Dün de sakatlar ve cezalılar nedeniyle farklı bir 11 sahada vardı. Bu sezon ilk kez birlikte oynayanlar vardı; (7 ay top oynamamasına rağmen) Bosingwa ve Douglas önde ise Fatih Atik ve Okay gibi...

Maçın kaderini tayin eden ikili ise Bosingwa ve Douglas oldu. Çünkü Bosingwa'nın savunmadan çıkarken kaptırdığı topta Douglas, rakibine zamanlama hatasından kaynaklı yaptığı faul sonrasında kazanılan penaltıdan Akhisar, 3 puanı alan taraf oldu. Akhisar'ın, oyuna agresif ve etkili başladığını gördük.

Trabzonspor'u kendi alanından çıkarmamak için yaptıkları pres ile rakibi hataya zorladılar. Yenilen gol ise yine her zaman olduğu gibi duran toptaki adam paylaşımı yetersizliğinden kaynaklandı. Atılan golde ise Muhammet'in takipçiliği ve becerisi vardı. İlk yarıda Trabzonspor adına en önemli ve belki de maçın kırılma noktası diyebileceğimiz pozisyon ise Yusuf'a ceza alanı içerisinde yapılan harekete hakemin neden penaltı vermediğini anlamak gerçekten çok zor. Yazık... 
İkinci yarı ise Trabzonspor'un ilk yarıya göre rakip alanda daha fazla gözüktüğü ve pozisyon ürettiğini gördük.

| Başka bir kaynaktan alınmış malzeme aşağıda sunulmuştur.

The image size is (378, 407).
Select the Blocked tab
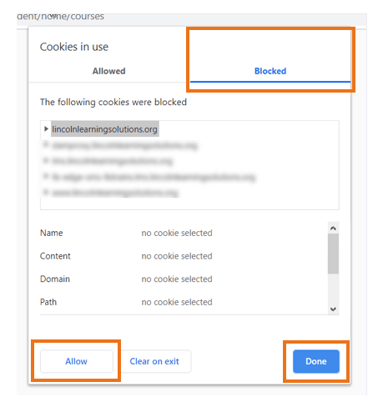[270, 71]
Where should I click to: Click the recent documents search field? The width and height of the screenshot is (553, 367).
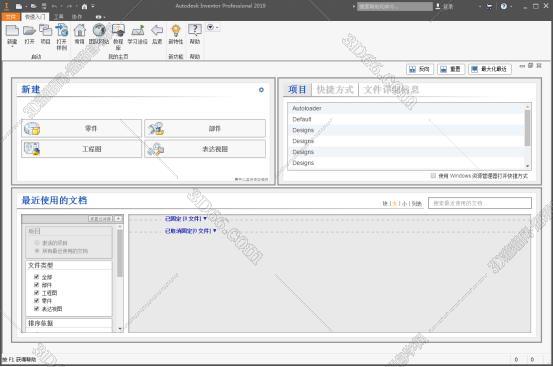coord(480,203)
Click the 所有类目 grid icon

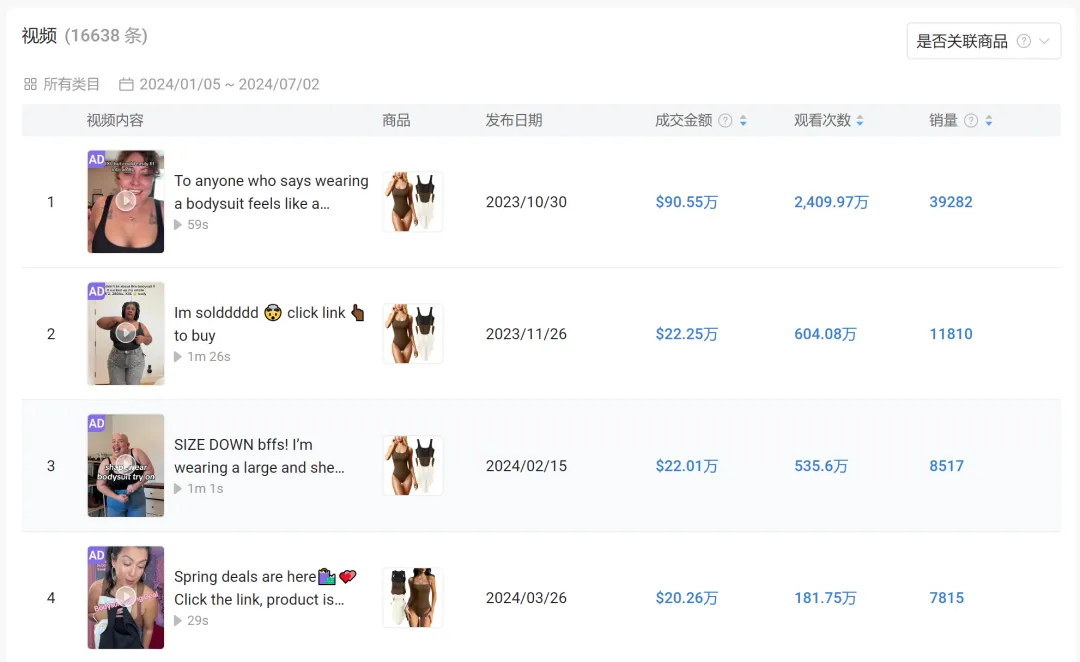[x=30, y=85]
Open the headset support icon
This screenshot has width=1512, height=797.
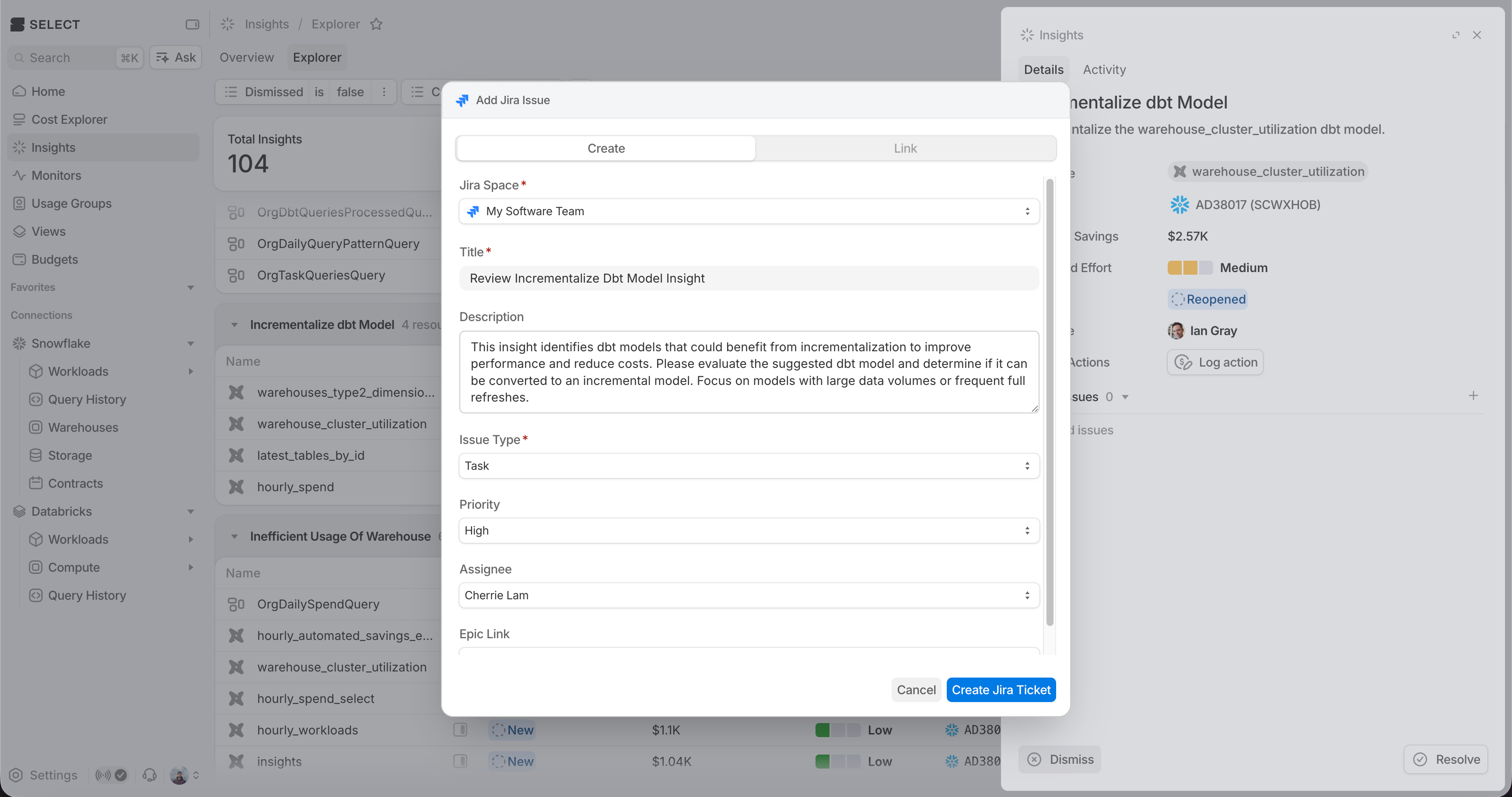click(x=150, y=775)
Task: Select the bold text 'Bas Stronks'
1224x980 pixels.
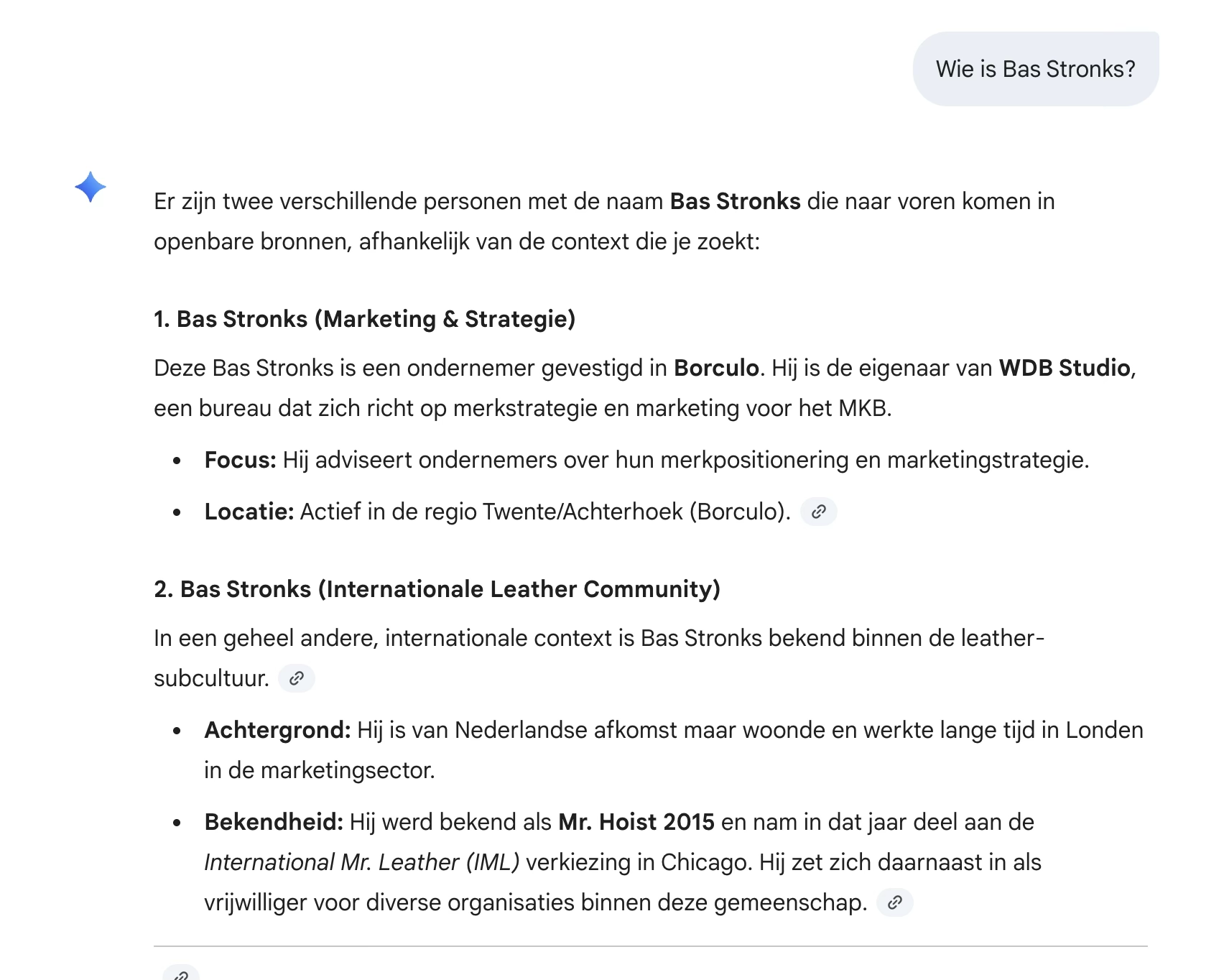Action: (735, 202)
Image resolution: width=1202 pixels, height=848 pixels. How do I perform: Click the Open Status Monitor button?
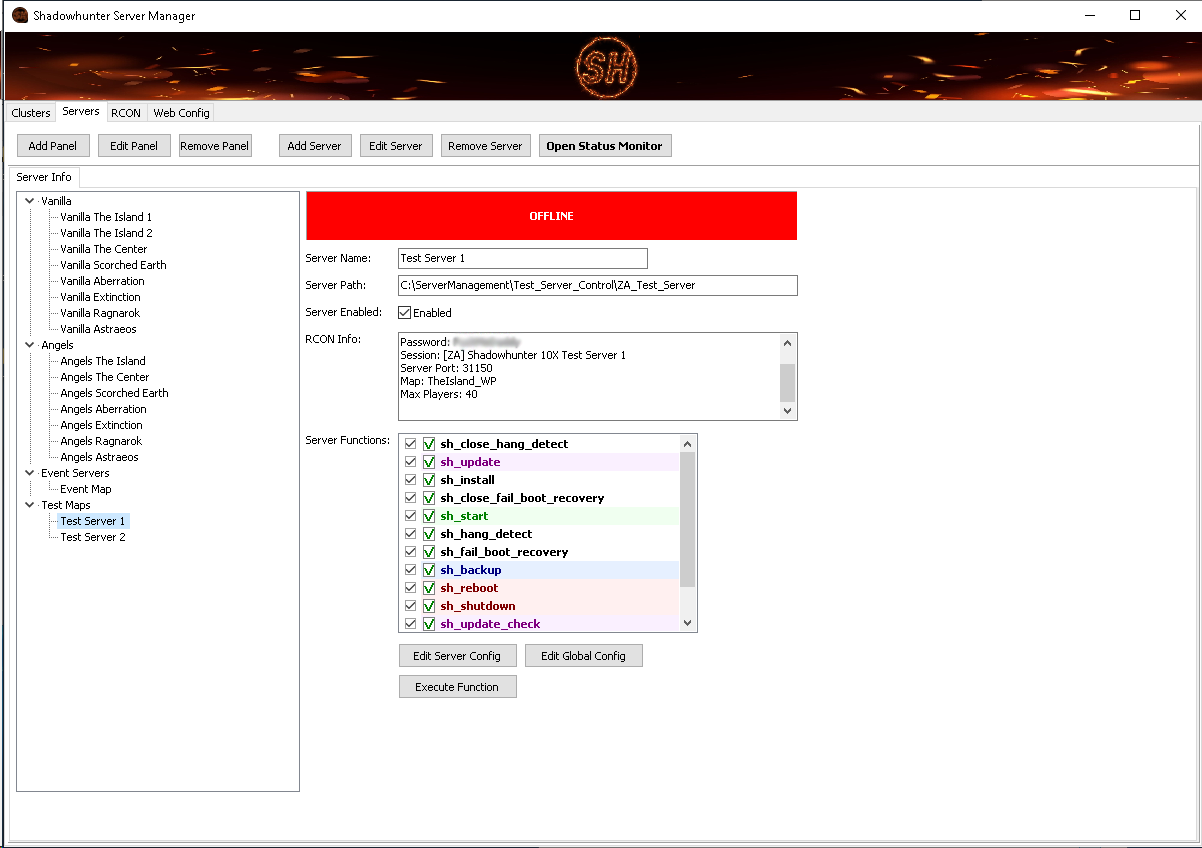(604, 145)
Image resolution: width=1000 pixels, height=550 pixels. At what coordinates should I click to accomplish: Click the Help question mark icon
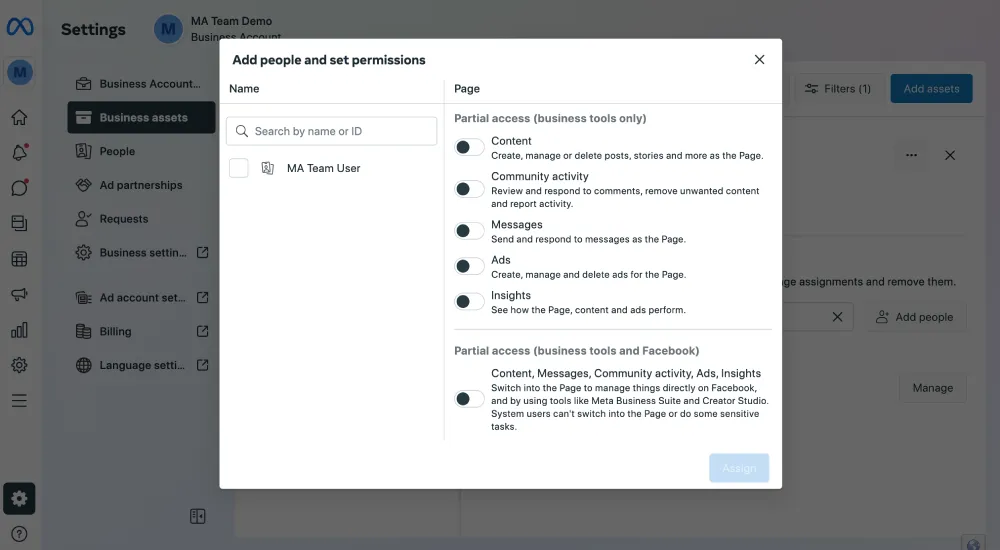19,534
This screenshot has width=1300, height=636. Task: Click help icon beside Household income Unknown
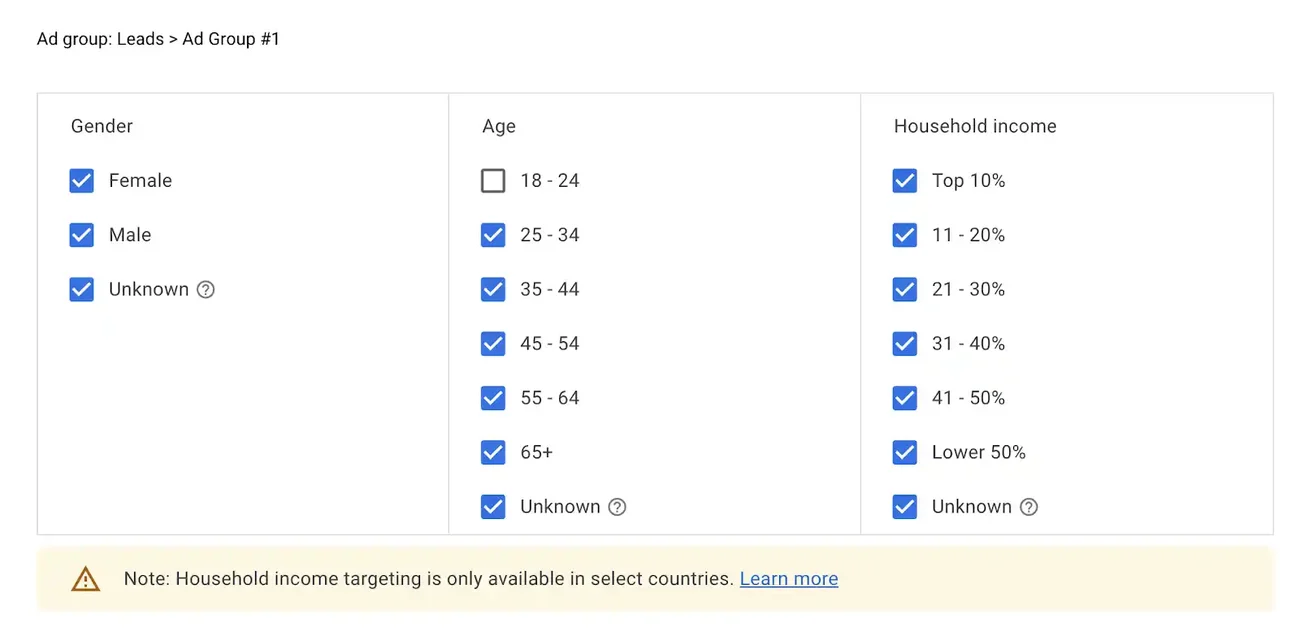click(1029, 507)
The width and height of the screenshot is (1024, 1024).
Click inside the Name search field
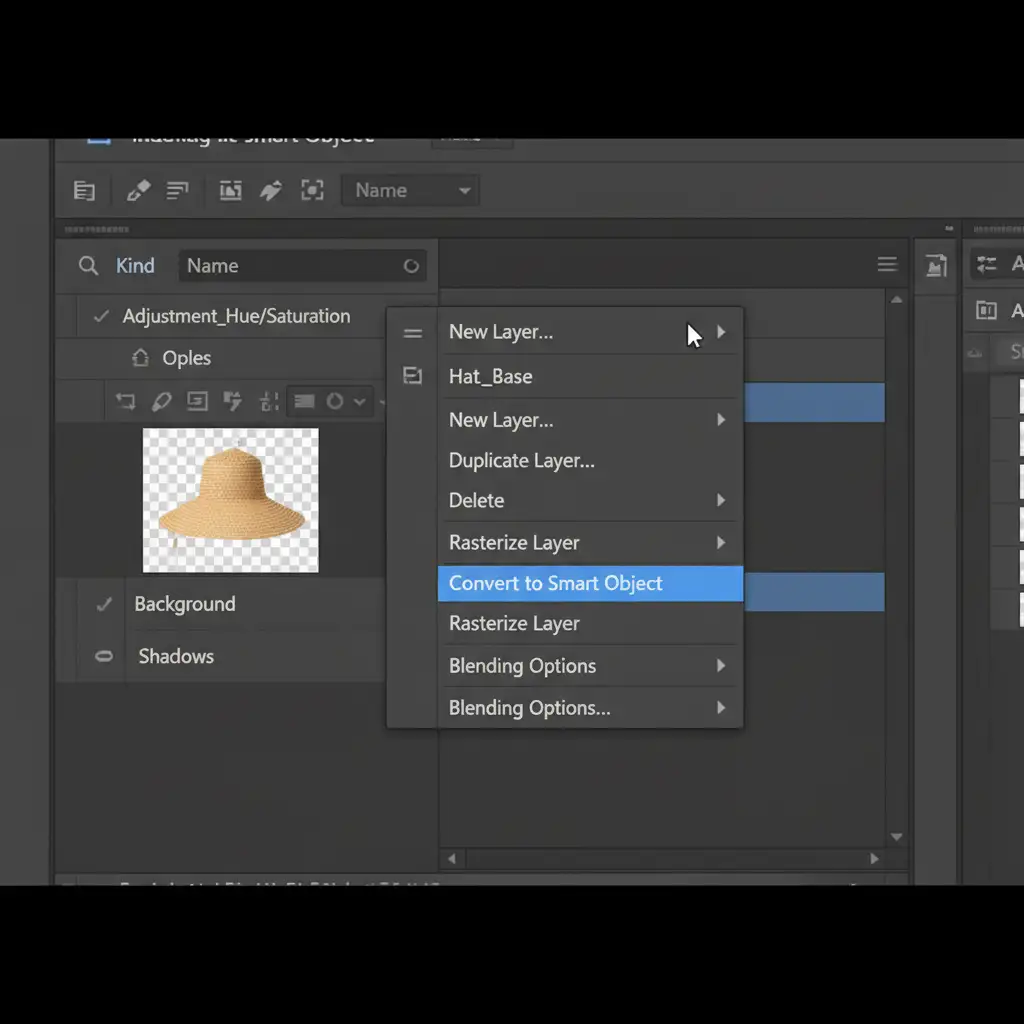[290, 266]
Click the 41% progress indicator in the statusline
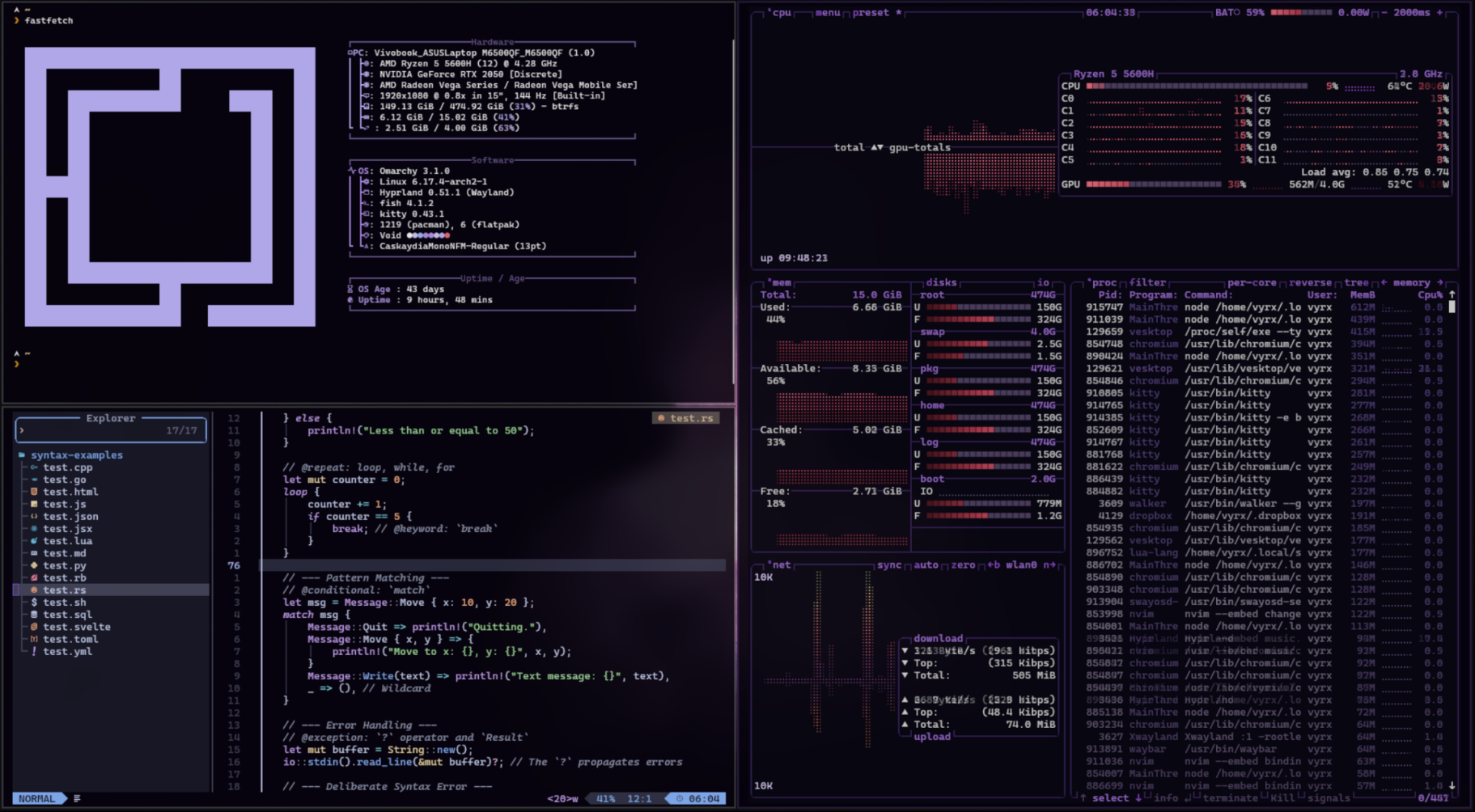The image size is (1475, 812). tap(604, 798)
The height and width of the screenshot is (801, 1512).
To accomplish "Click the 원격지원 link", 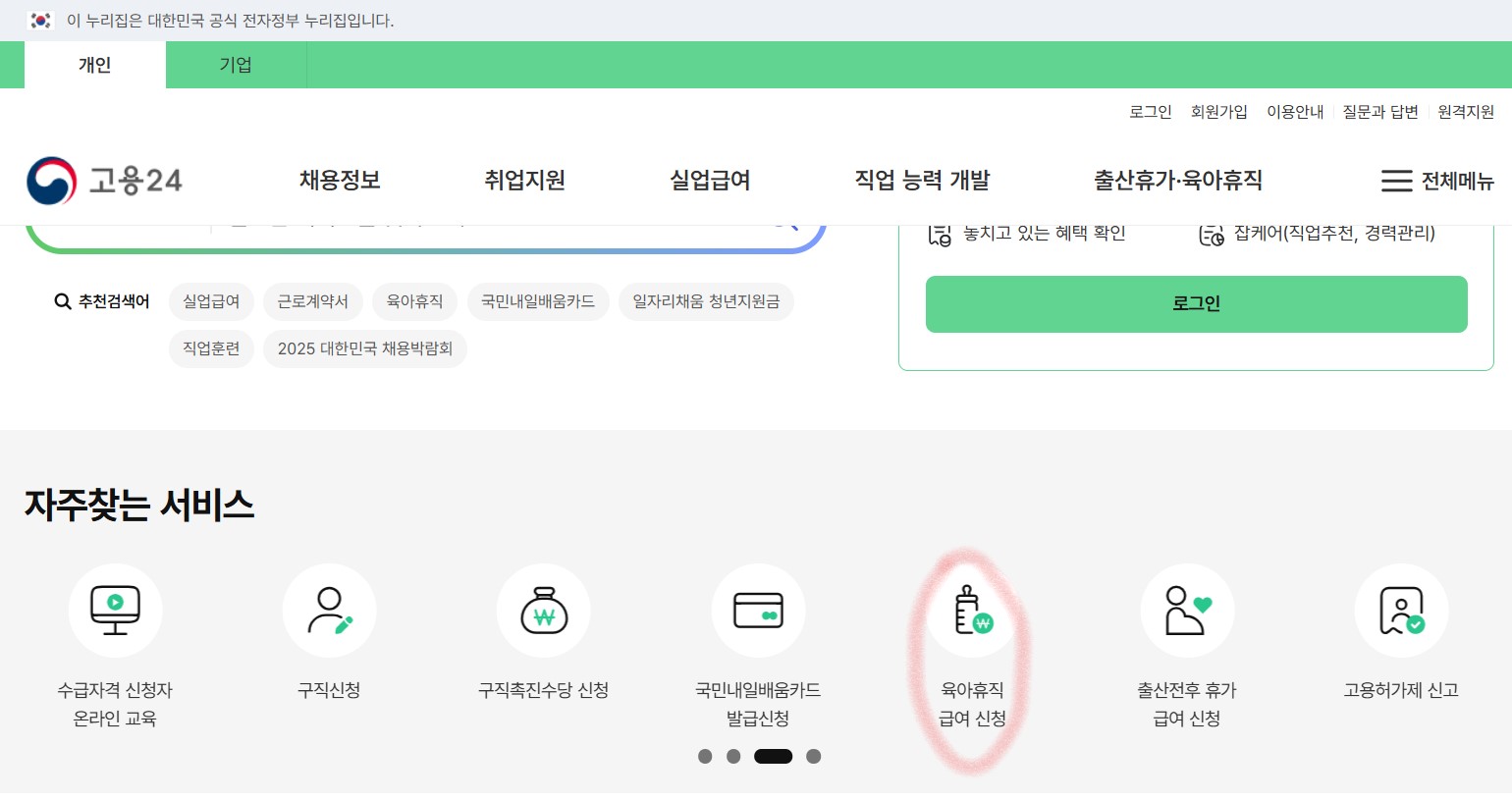I will (x=1466, y=112).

Marko Marin ve Muhammet, girilen gol pozisyonlarında başrol oyuncularıydı. Muhammet Demir, dün bir kez daha görüldü ki son yıllarda Fatih Tekke'den sonra Trabzonspor'un hücumda tarihe geçebilecek yetenekte bir isim. Topla buluştuğunda son derece etkili ve vuruş becerisi üst düzeyde. Bir parantez de Marko Marin'e açmak lazım. Bazı oyuncular var ki takımları için sahada olmaları çok önemlidir; Marin gibi.. Wesley Sneijder, Galatasaray için orta alanda ne ifade ediyorsa Marin de Trabzonspor için aynı şeyi ifade ediyor.